Als „unbefriedigende Minimallösung“ hat der familienpolitische Sprecher der SPD-Landtagsfraktion den Gesetzentwurf der Landesregierung zur Änderung des Hessischen Kinder- und Jugendhilfegesetzbuches (HKJGB) bezeichnet. „Der Gesetzentwurf zeichnet sich eher dadurch aus, was darin nicht geregelt wird als durch das, was darin geregelt wird. Der Gesetzentwurf gibt leider keinerlei Auskunft darüber, in welchen Feldern die Landesregierung besonderen Handlungsbedarf sieht, welche Lösungsansätze sie dafür hat und wie sie überhaupt die Rolle des Lands in der Familien-, Kinder- und Jugendpolitik sieht“, erklärte Merz in der heutigen 1. Lesung des Gesetzentwurfs in Wiesbaden.
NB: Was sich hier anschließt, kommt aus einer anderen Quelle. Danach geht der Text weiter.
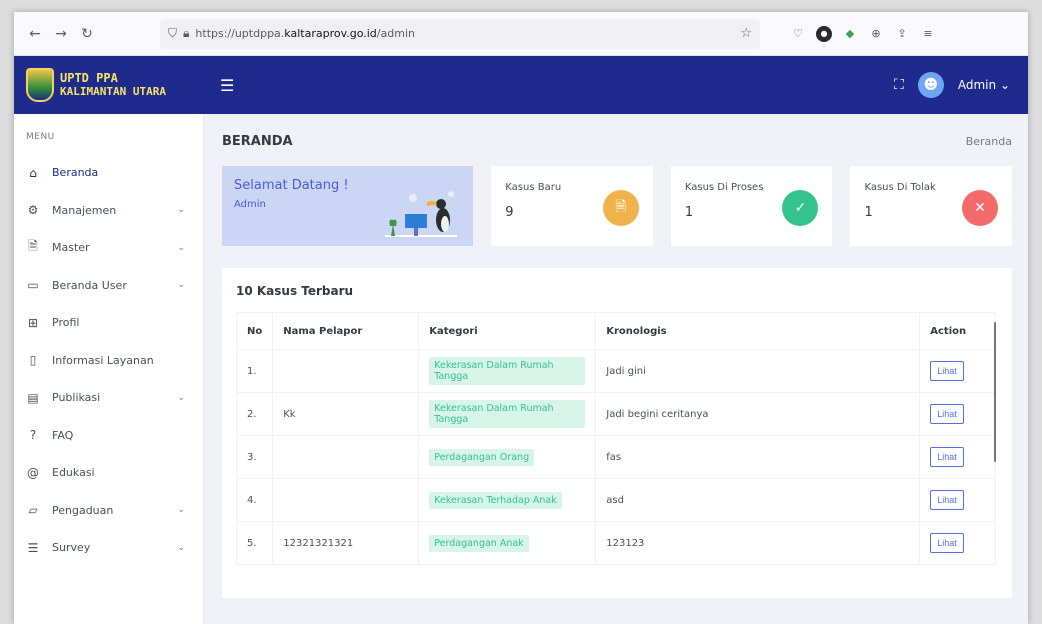 The height and width of the screenshot is (624, 1042). Describe the element at coordinates (899, 85) in the screenshot. I see `fullscreen-icon: ⛶` at that location.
Offensichtlich habe sich das Land von dem Gedanken einer aktiven, offensiven, zukunftsorientierten Rolle des Landes in diesem Politikbereich verabschiedet und weiche deshalb ständig auf Nebenschauplätze oder PR-Gags wie die Familienkarte aus. „Sie kündigt Konzepte an, aus denen dann nichts folgt (Beispiel Familienzentren), sie macht Versprechungen, die sie hinterher nicht einlöst (Beispiel MVO, Beispiel Schulsozialarbeit), sie stößt Entwicklungen an, überlässt aber dann die Realisierung im Wesentlichen anderen (Beispiel Bildungs- und Erziehungsplan) oder sie schaut tatenlos zu wie ein Problem erst wirklich groß wird (Beispiel Fachkräftemangel bei Erzieherinnen und Erziehern).

Auch von den groß angekündigten Neuerungen, wie etwa die „qualifizierte Schulvorbereitung“ oder die „Betreuungsgutscheine“ sei nach wie vor nichts zu sehen.
„Besonders deutlich wird das im Bereich der Kinderbetreuung, wo die Anforderungen in den Kommunen ständig steigen, sowohl im Hinblick auf die Quantität als auch die Qualität, wo die Kosten ständig steigen, und wo der Anteil des Landes an den Kosten ständig sinkt. Dazu kommt in diesem Bereich noch eine unübersichtliche, zerstückelte und unzureichende Finanzierungsstruktur. Es wäre allerhöchste Zeit für das ebenfalls seit langem angekündigte Kinderförderungsgesetz, auch hier habe sich bisher nichts getan.“

Gesprächsbereitschaft signalisierte Merz im Hinblick auf die vorgeschlagenen Neuregelungen im Gesetz. Insbesondere die Klärung des interkommunalen Kostenausgleichs beim Besuch von Kindertagesstätten zwischen Herkunftsgemeinde des Kindes und Standortgemeinde der besuchten Einrichtung sei aufgrund neuerer höchstrichterlicher Rechtsprechung unumgänglich. Bei den zusätzlichen Aufgaben für Einrichtungen und pädagogisches Personal im Bereich der Zusammenarbeit mit den Eltern stelle sich allerdings die Frage, wie das personell in den Einrichtungen abgebildet werden könne, so Merz abschließend.